***** DATA FOR THE TASK *****
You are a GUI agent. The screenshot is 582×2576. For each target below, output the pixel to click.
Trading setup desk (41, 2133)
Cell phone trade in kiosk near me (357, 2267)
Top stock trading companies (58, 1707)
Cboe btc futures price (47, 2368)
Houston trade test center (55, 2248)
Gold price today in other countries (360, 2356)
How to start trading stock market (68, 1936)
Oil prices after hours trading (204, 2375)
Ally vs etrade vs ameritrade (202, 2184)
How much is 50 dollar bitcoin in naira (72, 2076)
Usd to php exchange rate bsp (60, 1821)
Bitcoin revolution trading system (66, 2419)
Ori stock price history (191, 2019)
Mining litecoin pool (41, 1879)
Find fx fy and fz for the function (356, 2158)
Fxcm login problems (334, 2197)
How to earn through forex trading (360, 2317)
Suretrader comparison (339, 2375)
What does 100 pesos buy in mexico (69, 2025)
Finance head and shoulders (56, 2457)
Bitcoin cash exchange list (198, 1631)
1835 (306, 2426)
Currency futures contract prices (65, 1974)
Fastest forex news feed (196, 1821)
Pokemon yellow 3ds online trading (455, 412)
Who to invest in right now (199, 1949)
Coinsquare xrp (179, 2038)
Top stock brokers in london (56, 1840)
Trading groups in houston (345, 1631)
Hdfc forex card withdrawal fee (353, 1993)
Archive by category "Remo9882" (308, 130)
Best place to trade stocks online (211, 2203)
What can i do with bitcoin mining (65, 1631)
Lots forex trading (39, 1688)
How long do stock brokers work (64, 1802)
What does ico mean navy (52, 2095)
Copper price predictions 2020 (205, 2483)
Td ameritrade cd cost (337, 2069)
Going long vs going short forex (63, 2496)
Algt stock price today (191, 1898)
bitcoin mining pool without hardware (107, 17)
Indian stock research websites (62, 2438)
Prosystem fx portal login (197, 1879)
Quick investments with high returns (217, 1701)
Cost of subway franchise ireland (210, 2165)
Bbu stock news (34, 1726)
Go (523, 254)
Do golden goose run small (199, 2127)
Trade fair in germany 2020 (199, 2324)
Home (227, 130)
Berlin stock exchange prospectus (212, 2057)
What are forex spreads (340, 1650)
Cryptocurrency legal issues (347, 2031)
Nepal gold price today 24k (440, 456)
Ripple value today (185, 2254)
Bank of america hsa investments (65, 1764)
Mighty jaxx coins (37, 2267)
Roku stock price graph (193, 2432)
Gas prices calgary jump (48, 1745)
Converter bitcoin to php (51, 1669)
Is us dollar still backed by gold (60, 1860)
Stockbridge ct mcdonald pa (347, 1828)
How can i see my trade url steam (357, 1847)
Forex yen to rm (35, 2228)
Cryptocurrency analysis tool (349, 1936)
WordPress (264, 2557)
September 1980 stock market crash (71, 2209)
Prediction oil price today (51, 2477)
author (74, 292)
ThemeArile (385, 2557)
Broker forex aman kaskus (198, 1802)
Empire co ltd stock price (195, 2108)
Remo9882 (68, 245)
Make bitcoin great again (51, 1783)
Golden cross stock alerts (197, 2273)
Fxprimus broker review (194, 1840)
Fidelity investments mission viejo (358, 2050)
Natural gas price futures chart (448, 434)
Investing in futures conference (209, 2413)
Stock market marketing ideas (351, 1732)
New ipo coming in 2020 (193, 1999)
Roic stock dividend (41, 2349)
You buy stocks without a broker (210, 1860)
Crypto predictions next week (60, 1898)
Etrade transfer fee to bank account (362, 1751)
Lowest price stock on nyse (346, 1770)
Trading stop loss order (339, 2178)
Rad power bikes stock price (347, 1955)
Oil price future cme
*****
▸ **INSTRUCTIONS TO FOLLOW**
Retype each line above, keeping every character.

▸ **RESULT**
You are a GUI agent. The screenshot is 582×2576. For each target below, output the pixel to click.
Trading setup desk (41, 2133)
Cell phone trade in kiosk near me (357, 2267)
Top stock trading companies (58, 1707)
Cboe btc futures price (47, 2368)
Houston trade test center (55, 2248)
Gold price today in other countries (360, 2356)
How to start trading stock market (68, 1936)
Oil prices after hours trading (204, 2375)
Ally vs etrade vs ameritrade (202, 2184)
How much is 50 dollar bitcoin in naira (72, 2076)
Usd to php exchange rate bsp (60, 1821)
Bitcoin revolution trading system (66, 2419)
Ori stock price history (191, 2019)
Mining litecoin pool (41, 1879)
Find fx fy and fz for the function (356, 2158)
Fxcm login problems (334, 2197)
How to earn through forex trading (360, 2317)
Suretrader comparison (339, 2375)
What does 100 pesos buy in mexico (69, 2025)
Finance head and shoulders (56, 2457)
Bitcoin cash exchange list (198, 1631)
1835 (306, 2426)
Currency futures contract prices (65, 1974)
Fastest forex news feed (196, 1821)
Pokemon yellow 3ds online trading (455, 412)
Who to invest in right now (199, 1949)
Coinsquare xrp (179, 2038)
Top stock brokers in london (56, 1840)
Trading groups in houston (345, 1631)
Hdfc forex card withdrawal fee (353, 1993)
Archive by category "Remo9882" (308, 130)
Best place to trade stocks online (211, 2203)
What can i do with bitcoin mining (65, 1631)
Lots forex trading (39, 1688)
How long do stock brokers work (64, 1802)
What does ico mean navy (52, 2095)
Copper price predictions 2020 (205, 2483)
Td ameritrade cd cost (337, 2069)
Going long vs going short forex (63, 2496)
Algt stock price today (191, 1898)
bitcoin mining pool without hardware (107, 17)
Indian stock research websites (62, 2438)
Prosystem fx portal login (197, 1879)
Quick investments with high returns (217, 1701)
Cost of subway franchise ireland (210, 2165)
Bbu stock news (34, 1726)
Go (523, 254)
Do golden goose run small (199, 2127)
Trade fair in germany 2020 (199, 2324)
Home (227, 130)
Berlin stock exchange prospectus (212, 2057)
What are forex spreads (340, 1650)
Cryptocurrency legal issues (347, 2031)
Nepal gold price today 24k (440, 456)
Ripple value today (185, 2254)
Bank of america hsa investments (65, 1764)
Mighty jaxx coins (37, 2267)
Roku stock price graph (193, 2432)
Gas prices calgary jump (48, 1745)
Converter bitcoin to php (51, 1669)
Is us dollar still backed by gold (60, 1860)
Stockbridge ct mcdonald pa (347, 1828)
How can i see my trade url steam (357, 1847)
Forex yen to rm (35, 2228)
Cryptocurrency analysis tool (349, 1936)
WordPress (264, 2557)
September 1980 stock market crash (71, 2209)
Prediction oil price today (51, 2477)
author (74, 292)
ThemeArile (385, 2557)
Broker forex aman kaskus (198, 1802)
Empire co ltd stock price (195, 2108)
Remo9882 (68, 245)
Make bitcoin great again (51, 1783)
Golden cross stock alerts (197, 2273)
Fxprimus broker review (194, 1840)
Fidelity investments mission viejo (358, 2050)
Natural gas price futures chart (448, 434)
Investing in futures conference (209, 2413)
Stock market marketing ideas (351, 1732)
New ipo coming in 2020 (193, 1999)
Roic stock dividend (41, 2349)
You buy stocks without a broker (210, 1860)
Crypto predictions next week (60, 1898)
Etrade transfer fee to bank account (362, 1751)
Lowest price stock on nyse (346, 1770)
Trading stop loss order (339, 2178)
Rad power bikes stock price (347, 1955)
Oil price future cme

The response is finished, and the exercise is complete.